Kann Oma Enkel adoptieren? Wenn nur noch die Großeltern da sind
Der Tod der Eltern stellt einen Extremfall dar – für Kinder gleichermaßen wie für die Großeltern und auch als Situation im Allgemeinen. Keiner Familie ist ein derartiges Unglück zu wünschen. Dennoch kommt es hin und wieder vor, gehäuft in erster Linie als Folge von Verkehrsunfällen. Die größte Frage, die sich für Großeltern stellt, lautet: Was passiert jetzt mit den Kleinen? Und: Wo kommen sie hin? Wer kümmert sich um sie? Kann Oma Enkel adoptieren? Und falls ja, wie gehen wir das an?
Im Folgenden wollen wir versuchen, diese Fragen zu beantworten und einige Ratschläge für eine mögliche Adoption durch Großeltern zu geben.
Von Sorgerecht und Adoption
Das Sorgerecht
Der Regelfall bezüglich des Sorgerechts ist immer noch folgender: Beide Erzieher teilen sich untereinander das Sorgerecht der elterlichen Gewalt auf. Die Rechtsgrundlagen für dieses elterliche Sorgerecht der in Ehegemeinschaft lebenden Elternteile sind der Artikel 6 Absatz 2 erster Satz des Grundgesetzes sowie der § 1626 Absatz 1 BGB, des Bürgerlichen Gesetzbuches. Selbst eine Zerstrittenheit der Eltern muss allerdings nicht die Aufhebung der gemeinsamen Sorge bedeuten. Sonderfälle dagegen sind jene, bei denen die Ausübung der elterlichen Sorge entsprechend dem Kindeswohl durch die Eltern nicht länger gewährt ist. Oft stellt sich in diesen Fällen die Frage, ob das Sorgerecht dann nicht einfach auf andere Familienmitglieder, wie beispielsweise die Großeltern, übertragen werden kann.

▶ Angezeigte Daten

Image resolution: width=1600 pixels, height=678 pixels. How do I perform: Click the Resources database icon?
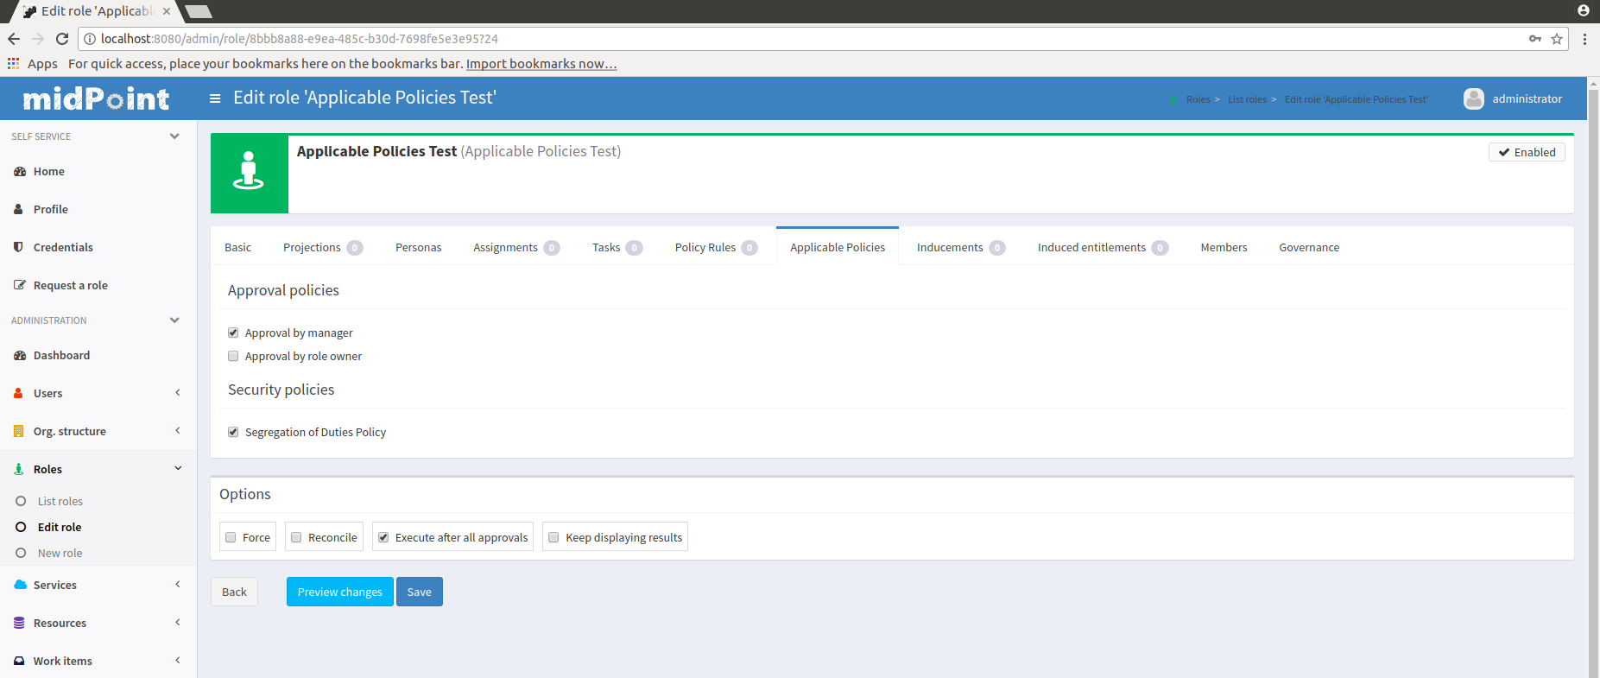click(19, 623)
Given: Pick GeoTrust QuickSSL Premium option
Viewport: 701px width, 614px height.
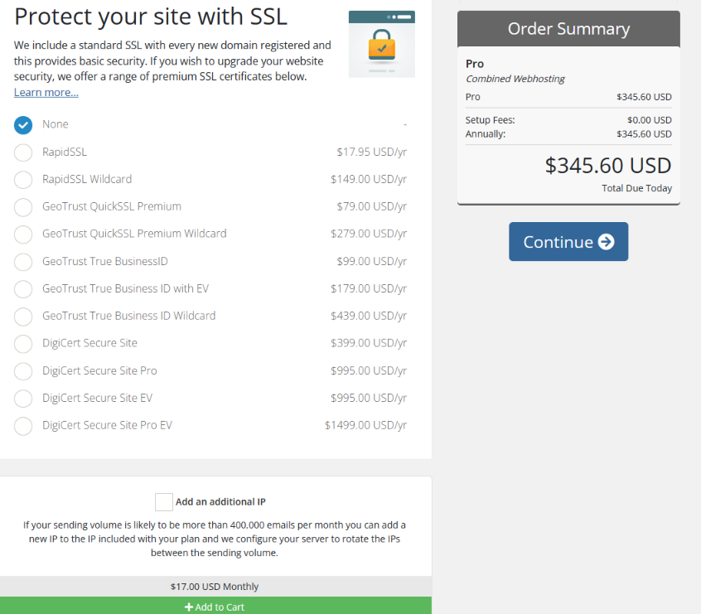Looking at the screenshot, I should (23, 207).
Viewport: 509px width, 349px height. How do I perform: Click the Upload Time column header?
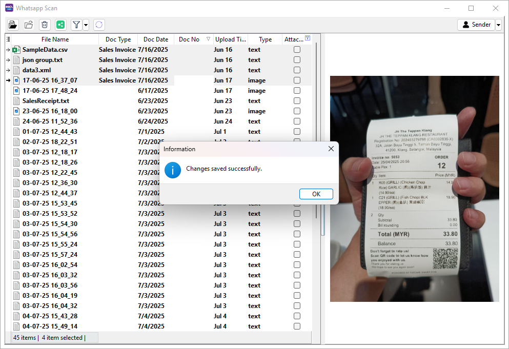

▶ Aufgaben
1. Benenne in allen Datensätzen „Viewport“ in „Display area“ um und gib die Datensätze ansonsten unverändert wieder, jedoch ohne die Bilder.
2. Führe den Text über die Adoption von Enkeln durch Großeltern dort weiter, wo er aufhört.
Der Text und die Datensätze stammen aus unterschiedlichen Quellen.

▶ Endergebnisse
1.
Image resolution: width=1600 pixels, height=678 pixels. How do I perform: Click the Resources database icon?
click(19, 623)
Given: Pick GeoTrust QuickSSL Premium option
Display area: 701px width, 614px height.
Looking at the screenshot, I should (23, 207).
Display area: 509px width, 349px height. How do I perform: Click the Upload Time column header?

2.
Erkranken beide Elternteile oder machen sie einen längeren Urlaub, können sie den Großeltern eine Sorgerechtsvollmacht ausstellen. Diese allerdings stellt noch keine Übertragung des elterlichen Sorgerechts dar. Versterben die beiden Elternteile allerdings und haben sie vor ihrem Tod eine Sorgerechtsverfügung für den Todesfall erstellt, sieht das Ganze schon anders aus. Zwar werden das Jugendamt und das Familiengericht die Geeignetheit der als Vormund vorgeschlagenen Personen erst prüfen müssen, dennoch ist die Chance groß, dass die Großeltern, insofern sie physisch und psychisch vollkommen in der Lage dazu sind, sich um die Kinder zu kümmern und insofern sie ein gutes Verhältnis pflegen, das vollkommene Sorgerecht für die Kleinen bekommen. Ist es Eltern und/ oder Großeltern wichtig, dass die Verhältnisse für Extremfälle geklärt sind, sollten sie sich so früh als möglich zusammensetzen und eine für alle passende Lösung besprechen. In gegebenem Falle kann dann die Sorgerechtsverfügung durch die Eltern aufgesetzt werden. Übrigens ist es immer zu empfehlen, die Kinder ins Gespräch miteinzubeziehen. Schließlich geht es um ihre eventuelle Zukunft.
Die Adoption
Versterben die Eltern zu einem Zeitpunkt, an dem die Kinder noch minderjährig sind, besteht die Möglichkeit für die Großeltern, die Kinder zu adoptieren. Leben die Eltern dagegen noch, werden die Kinder aber dennoch von den Großeltern versorgt und erzogen, handelt es sich um eine Pflegschaft oder um eine vollständige Übertragung des Sorgerechts.
Im Grunde unterscheidet sich die Adoption der Kinder durch die Großeltern nicht von einer „normalen“ Adoption. Liegen also die rechtlichen Voraussetzungen vor, besteht die Möglichkeit, die Enkel zu adoptieren. Für die Adoption ist ein gerichtliches Verfahren notwendig. Nur, wenn die Adoption:
dem Wohl des Kindes dient und
die begründete Erwartung besteht, dass zwischen Annehmenden (Adoptiveltern) und Kind ein echtes Eltern-Kind-Verhältnis entsteht,
ist sie möglich und wird gerichtlich entschieden.
Was die beiden Punkte angeht, werden gerade bei einer Adoption der Kinder durch die Großeltern strenge Anforderungen gestellt. Schließlich sind die Großeltern bei einem Erfolg des Adoptionsantrags nicht mehr die Großeltern, sondern eben die Eltern der Kinder mit entsprechenden gesetzlichen Pflichten und Rechten.
Im Übrigen ist eine Adoption der Kinder durch Oma und Opa auch schon möglich, wenn die Eltern noch am Leben sind. Selbstverständlich sind die gesetzlichen Vorgaben in diesem Fall aber noch viel strenger, weshalb er wiederum einen Sonderfall unter den Sonderfällen darstellt und so gut wie nie auftritt.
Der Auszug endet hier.